Organic electronics provide several benefits compared to traditional electronics, so it is advantageous for electronics manufacturers to switch to organic electronics.

By 2040, unless the electronics industry switches to sustainable organic electronics, the thin supply of natural resources that are used to manufacture traditional electronics will run out if consume them at the current rate.

Organic electronics allow for “very thin, very light technologies,” and by 2024 there could be a TV on the market “as thin as paper,” Kocherga said.

Unlike traditional electronics that usually cannot be recycled, organic electronics have the potential to

decompose, which would simplify their recycling.

In addition, organic electronics use “a lot less power,” reducing electrical consumption to charge devices, which consequently produces less CO₂, and will enable devices to work for longer periods of time without charges.

Milestones

Kocherga reached several milestones with Margik since joining Cohort 4. Materials that it manufactures were piloted at three different companies – a lighting company, a printable device display company and a light-up street sign company – that provided feedback on the powders. Margik is continuing to expand its materials portfolio from the core hexacoordinate silicon technology to thiazolothiazoles, which they’ve recently added.

The company received a National Science Foundation Small Business Technology Transfer Program (STTR) Phase I grant of $256,000.

Margik was also selected to participate in two accelerator programs for startups – Ventureprise 2.0 and the Advanced Materials Competition (AdMaCom) in Berlin.

How it Works

Margik has two main technology platforms made of organic, nanosized molecules and various functionalities of hexacoordinate silicon pincer complexes and thiazolothiazole derivatives. These materials will be delivered to customers in the form of powders, and typically range in color from pastel lime green to bright orange.

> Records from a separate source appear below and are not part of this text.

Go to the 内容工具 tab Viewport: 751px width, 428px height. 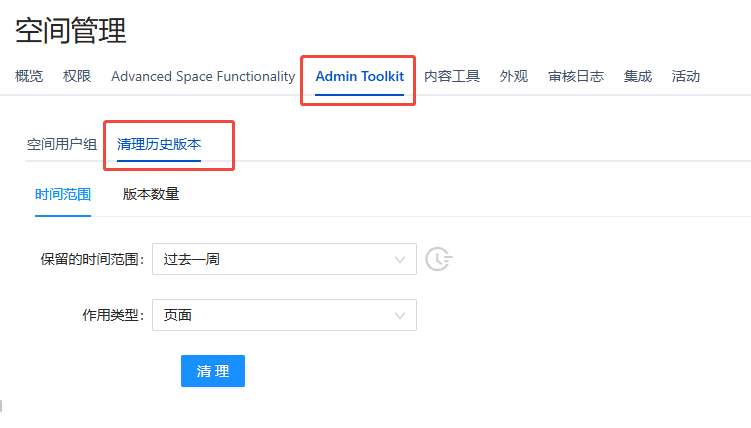(x=452, y=76)
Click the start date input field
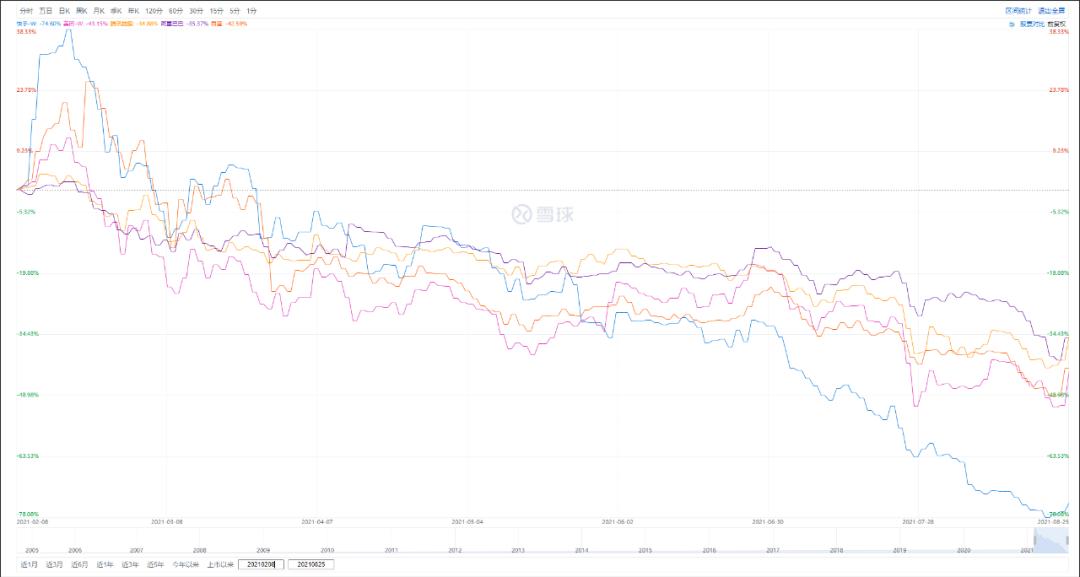Screen dimensions: 1080x577 (260, 565)
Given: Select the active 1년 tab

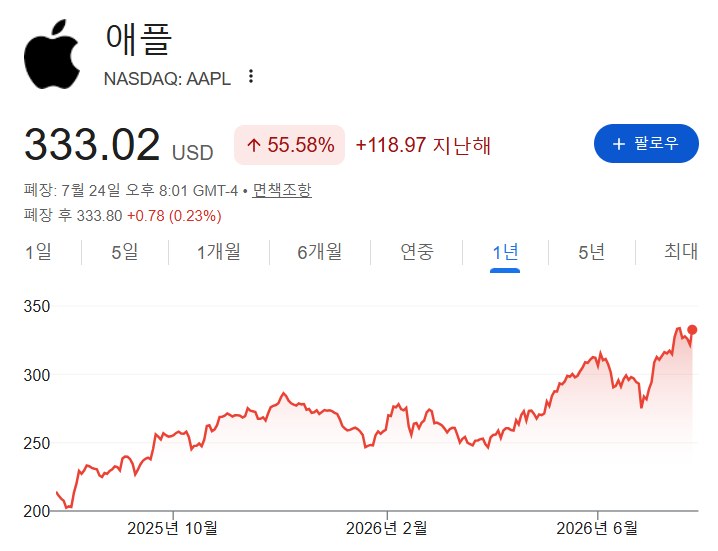Looking at the screenshot, I should pyautogui.click(x=505, y=252).

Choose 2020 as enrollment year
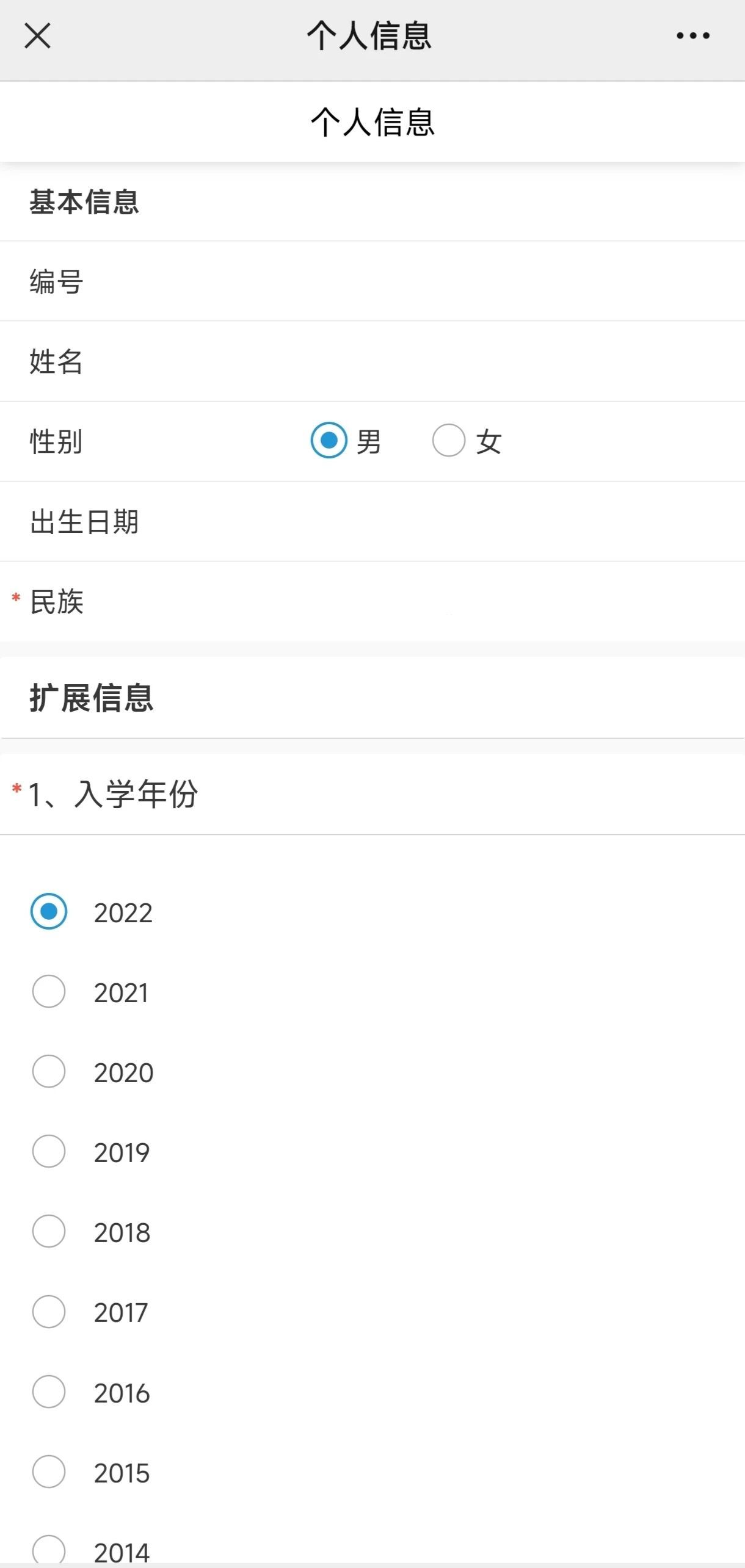[x=49, y=1071]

Organic electronics allow for “very thin, very light technologies,” and by 2024 there could be a TV on the market “as thin as paper,” Kocherga said.

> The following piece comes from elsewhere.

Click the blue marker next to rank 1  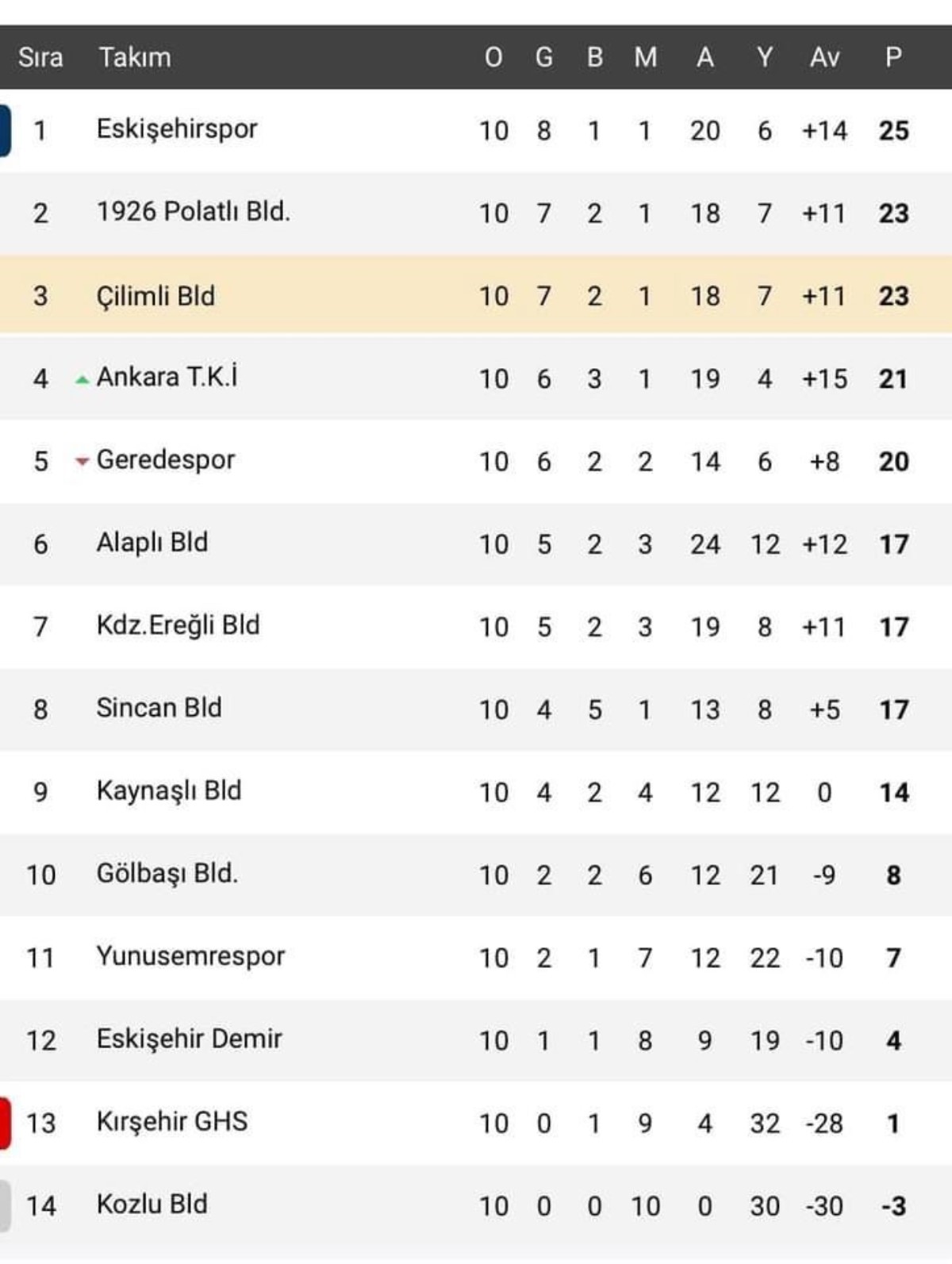5,130
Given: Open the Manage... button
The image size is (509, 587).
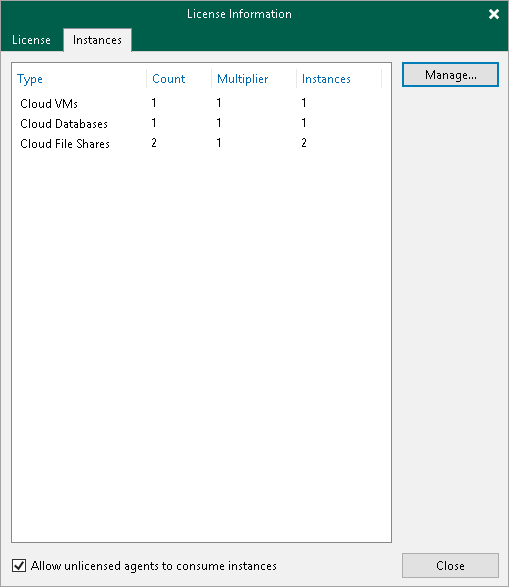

The hexacoordinate silicon complexes are primarily employed as electron transport materials, due in part to their high environmental stability and thermal stability above 150 degrees Celsius.

The thiazolothiazole derivatives are used primarily to hold transport materials due to their highly efficient fluorescent blue pigments, which are stable in water, non-toxic, and have even been used as voltage sensors inside cell membranes.

The materials can be used to create lighting display screens for devices such as cell phones, virtual reality headsets and watches; organic solar cells; light-up signage; light bulbs; fabric dyes; consumer electronics and medical fluorescent markers (molecules that glow in the body).

Margik’s materials allow for a simpler, three-layer electrical device with a layer for hole transport, layer for the emitter, and layer for electron transport. The electron transport and hole transport are “must have” components that enable light emission in lighting devices, and charge extraction after light absorption in solar cells.

Margik is currently pursuing opportunities with light-up packaging, bottles, boxes, and containers. This packaging will be able to light-up brand logos, or other shapes with a variety of sensors for convenient lighting at the perfect timing: touch abled, motion triggered, and thermal change triggered.

“My goal is to be able to take a cell phone out of my pocket and say that I make stuff for this,” Kocherga said.